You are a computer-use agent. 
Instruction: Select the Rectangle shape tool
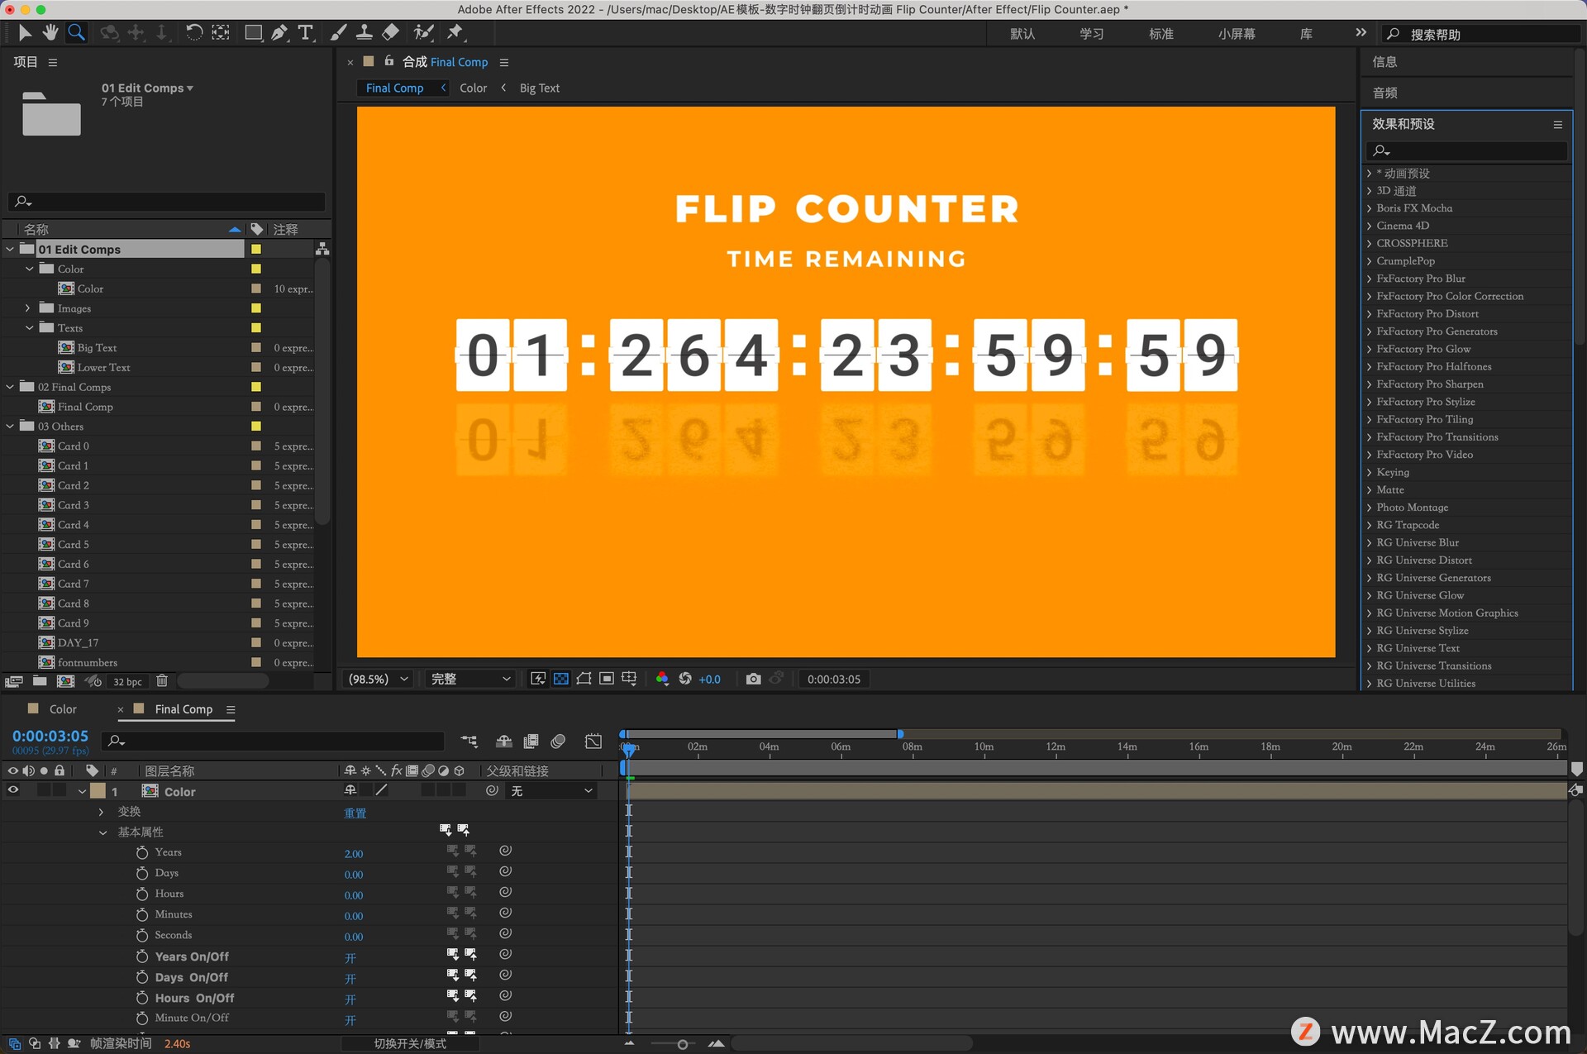(x=253, y=32)
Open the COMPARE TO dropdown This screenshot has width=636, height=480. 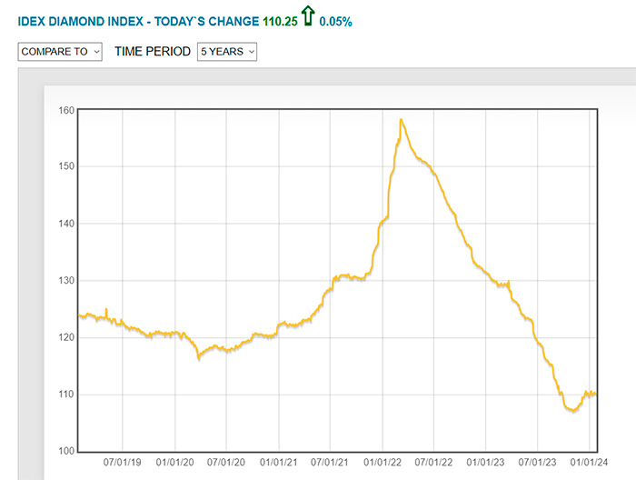click(x=60, y=52)
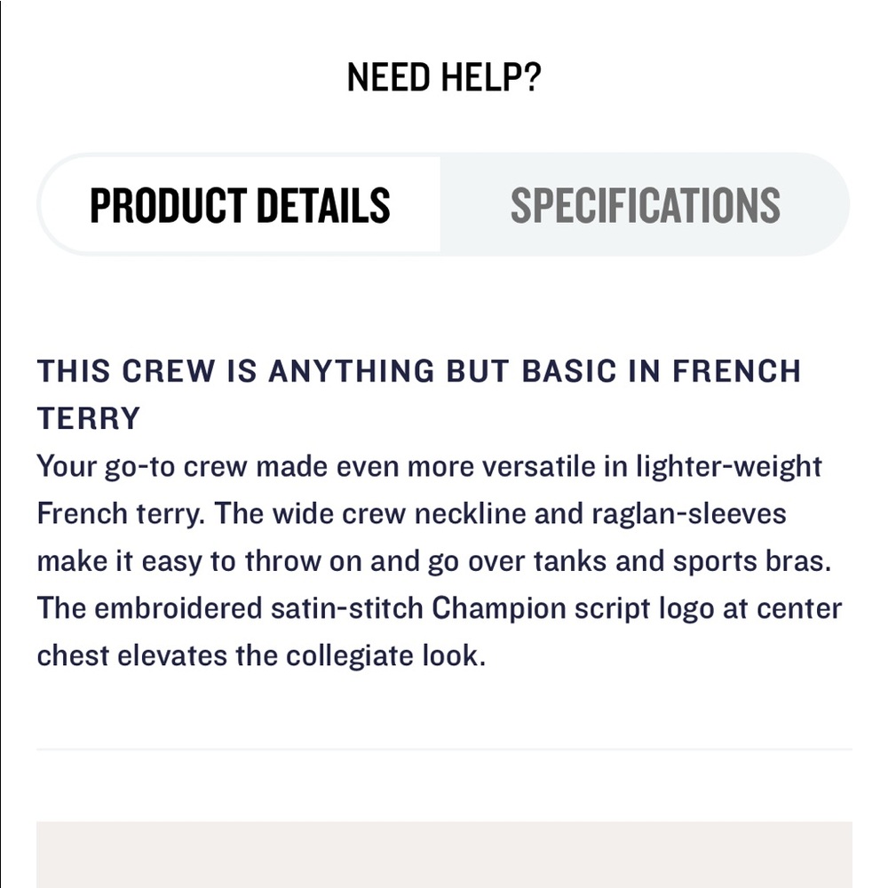The width and height of the screenshot is (888, 888).
Task: Click the white PRODUCT DETAILS tab area
Action: pyautogui.click(x=240, y=202)
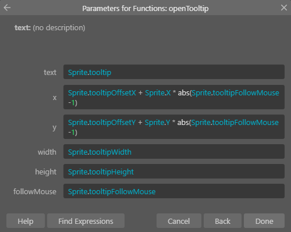The height and width of the screenshot is (232, 291).
Task: Close the openTooltip parameters dialog
Action: 284,8
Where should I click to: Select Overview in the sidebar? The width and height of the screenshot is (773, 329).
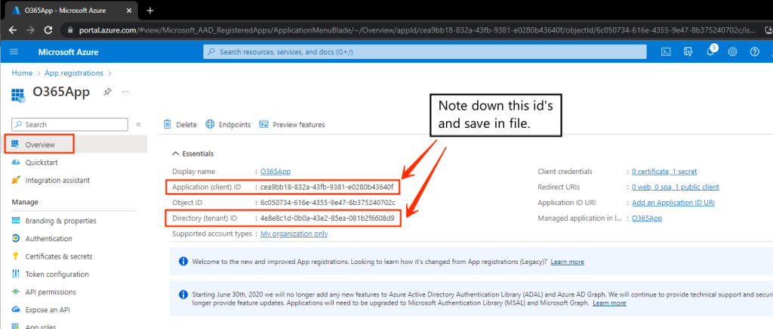point(39,144)
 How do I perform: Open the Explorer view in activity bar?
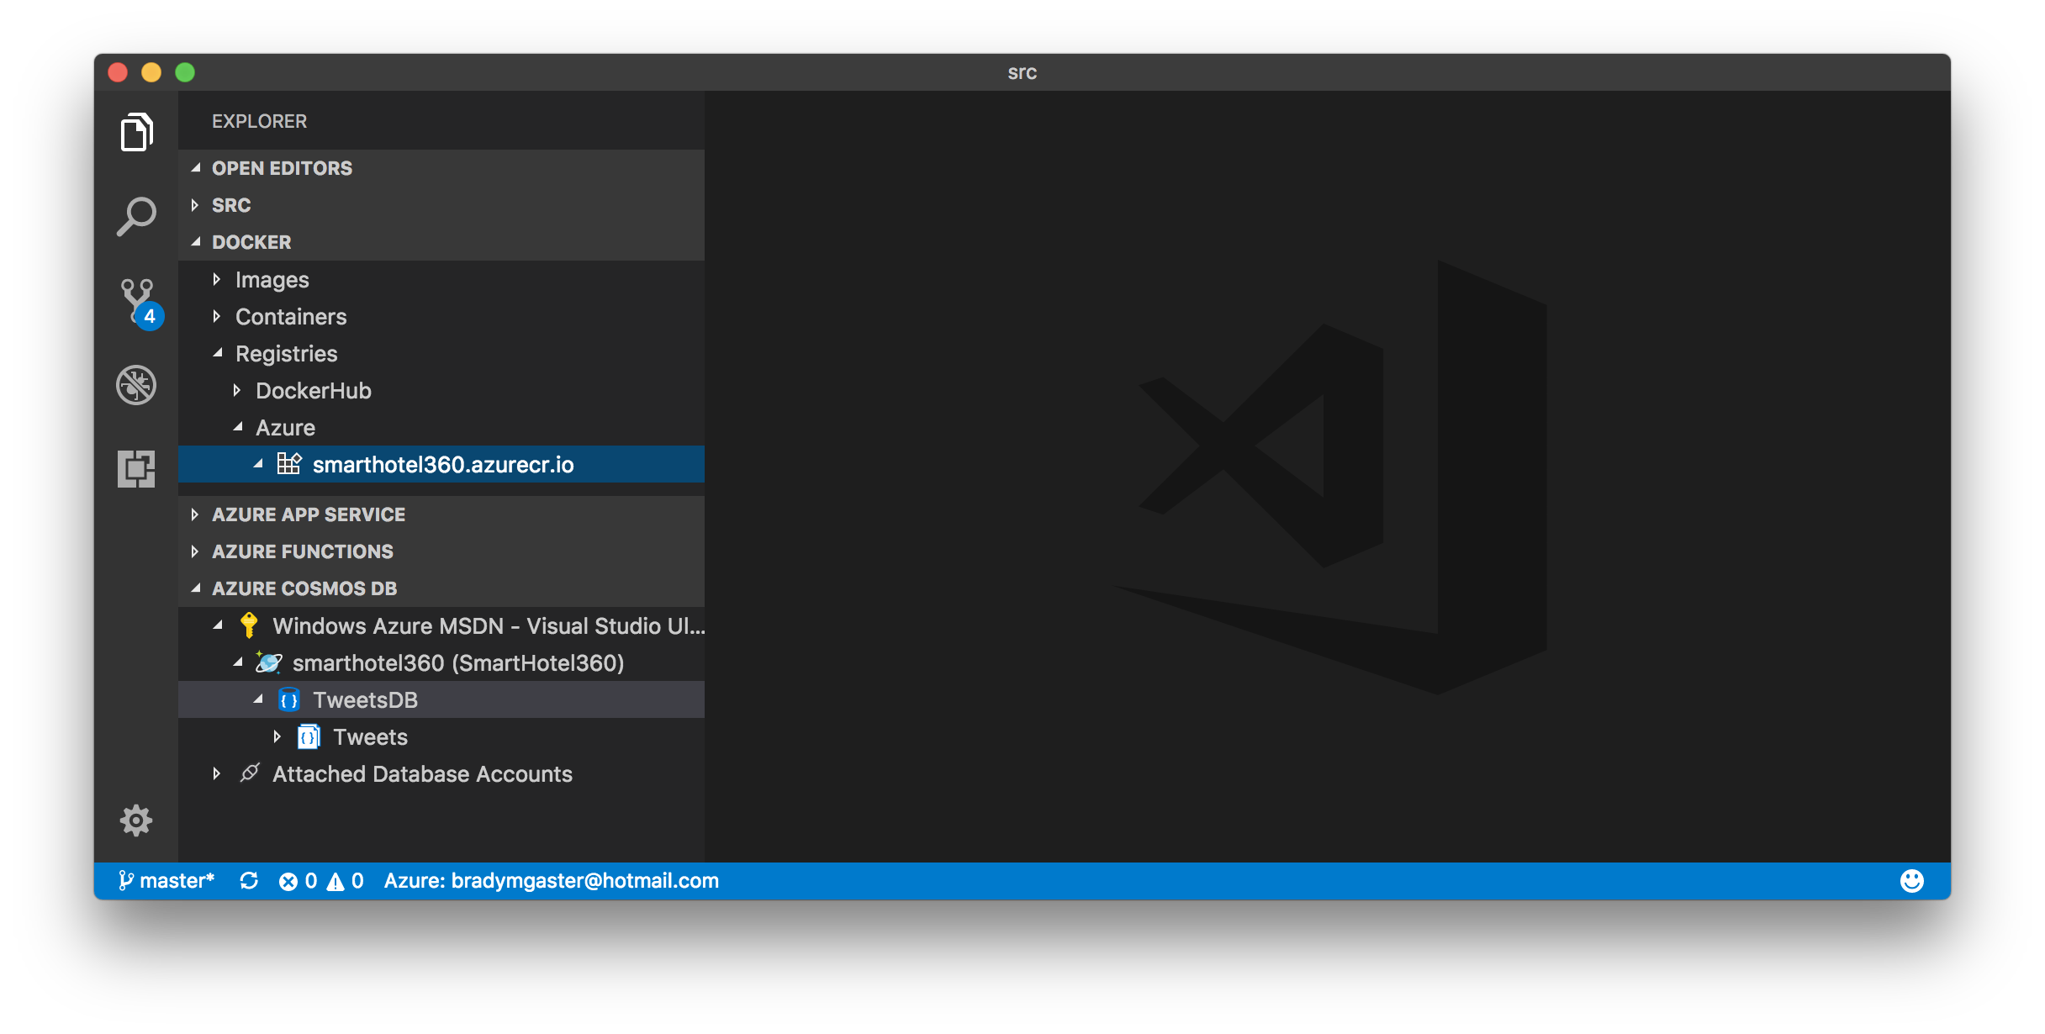tap(136, 132)
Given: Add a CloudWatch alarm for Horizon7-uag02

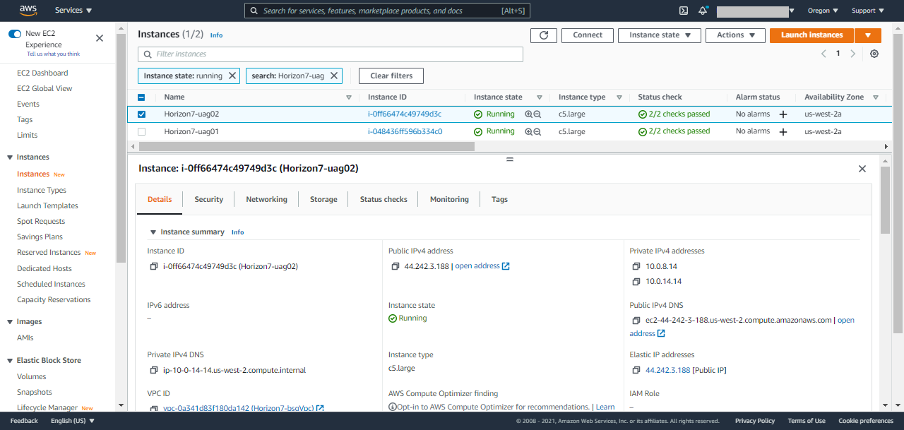Looking at the screenshot, I should (783, 114).
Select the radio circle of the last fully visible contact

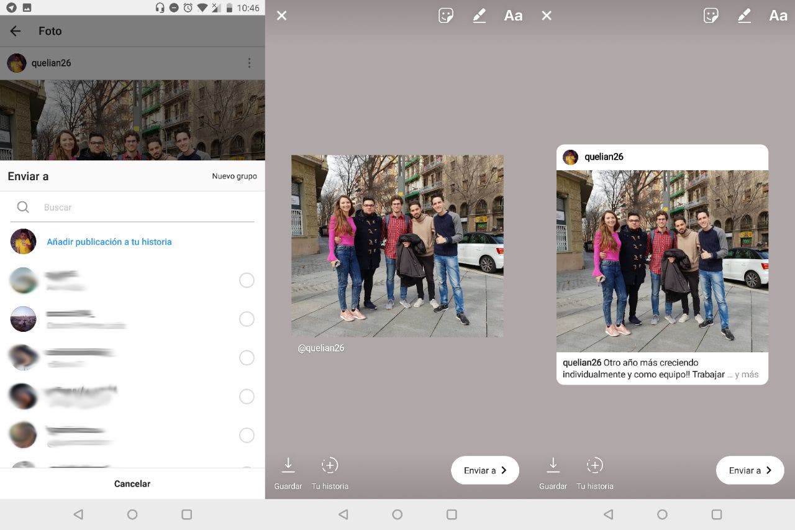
• • •
» **Instruction**
Turn the records, starting at the line that contains "Given: Add a" and ending at the end of the records, into a JSON list of strings with one string per line, leaving out blank lines and pictures.

» **Solution to the problem**
[
  "Given: Add a CloudWatch alarm for Horizon7-uag02",
  "Looking at the screenshot, I should (783, 114).",
  "Select the radio circle of the last fully visible contact"
]